La battaglia legale per il reinserimento

La donna si è rivolta allo studio legale di Pesaro delle avvocate Roberta Motta e Maddalena Malara, che ha presentato una richiesta urgente per farla reinserire. Inizialmente, la decisione era negativa, poiché i dati indicavano solo 14 anni e 5 mesi di contributi. Tuttavia, lo studio ha depositato documentazione integrativa che attestava almeno 17 anni, 6 mesi e 23 giorni di contributi già dall’aprile 2025. Una comunicazione dell’Inps ha inoltre indicato circa 18 anni e un mese di contributi utili, compresi periodi legati alla Naspi, alla maternità e ad altre gestioni.

Il tribunale ha ribaltato la decisione e la rimette in graduatoria. Ha ordinato il reinserimento immediato nelle graduatorie, permettendole di tornare a concorrere per le supplenze necessarie. La pensione non è ancora garantita e il conteggio non è definitivo, ma la docente può ora presentare la domanda per la scelta delle scuole ed è stata riammessa alla piattaforma. “Adesso tornare a scuola sarà una festa”, ha detto, sottolineando che per lei insegnare è la vita.

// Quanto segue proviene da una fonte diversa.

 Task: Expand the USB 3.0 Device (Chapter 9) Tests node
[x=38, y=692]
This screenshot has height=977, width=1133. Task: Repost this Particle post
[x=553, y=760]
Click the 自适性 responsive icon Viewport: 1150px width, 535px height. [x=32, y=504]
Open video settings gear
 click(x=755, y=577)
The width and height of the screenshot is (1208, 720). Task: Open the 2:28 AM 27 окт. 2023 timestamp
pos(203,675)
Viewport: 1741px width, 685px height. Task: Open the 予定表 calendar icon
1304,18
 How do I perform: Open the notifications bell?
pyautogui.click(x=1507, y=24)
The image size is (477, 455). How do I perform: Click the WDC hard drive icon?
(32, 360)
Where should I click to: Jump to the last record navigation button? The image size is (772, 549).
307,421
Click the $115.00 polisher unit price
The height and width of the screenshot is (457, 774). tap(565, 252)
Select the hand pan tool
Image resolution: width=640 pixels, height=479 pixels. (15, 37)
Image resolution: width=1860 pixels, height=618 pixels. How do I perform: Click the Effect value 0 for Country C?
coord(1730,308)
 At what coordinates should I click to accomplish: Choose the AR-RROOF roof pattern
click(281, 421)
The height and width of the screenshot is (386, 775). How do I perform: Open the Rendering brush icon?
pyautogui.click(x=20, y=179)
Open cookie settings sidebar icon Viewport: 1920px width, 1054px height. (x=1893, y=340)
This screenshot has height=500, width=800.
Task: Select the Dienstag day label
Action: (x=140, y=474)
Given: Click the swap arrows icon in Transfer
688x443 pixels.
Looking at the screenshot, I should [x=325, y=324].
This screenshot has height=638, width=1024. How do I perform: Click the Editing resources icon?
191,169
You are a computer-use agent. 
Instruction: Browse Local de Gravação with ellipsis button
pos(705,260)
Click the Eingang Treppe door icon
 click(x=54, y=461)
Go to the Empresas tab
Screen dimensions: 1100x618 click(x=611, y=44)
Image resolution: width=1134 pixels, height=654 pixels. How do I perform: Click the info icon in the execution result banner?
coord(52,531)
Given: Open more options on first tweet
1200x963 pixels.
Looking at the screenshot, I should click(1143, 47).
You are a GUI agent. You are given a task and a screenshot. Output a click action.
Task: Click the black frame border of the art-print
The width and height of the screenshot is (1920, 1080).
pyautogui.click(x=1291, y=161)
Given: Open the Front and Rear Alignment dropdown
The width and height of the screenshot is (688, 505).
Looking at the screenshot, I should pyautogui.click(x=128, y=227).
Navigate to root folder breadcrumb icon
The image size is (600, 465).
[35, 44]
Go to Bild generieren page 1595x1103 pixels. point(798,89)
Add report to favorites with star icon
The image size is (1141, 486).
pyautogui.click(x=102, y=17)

La docente non intende fermarsi, anzi: “Continuerei fino all’ultimo giorno di respiro”. Voglio lavorare, non chiedo altro. Spera che la sua battaglia possa servire ad altri: “Non è giusto che un meccanismo automatico cancelli una persona soltanto perché ha compiuto 67 anni, senza controllare se ha raggiunto i contributi minimi. Spero che questa vicenda aiuti anche chi si trova nella mia stessa situazione”. La sua storia è un esempio di come un sistema inadeguato possa danneggiare chi ha dedicato tutta la vita all’istruzione.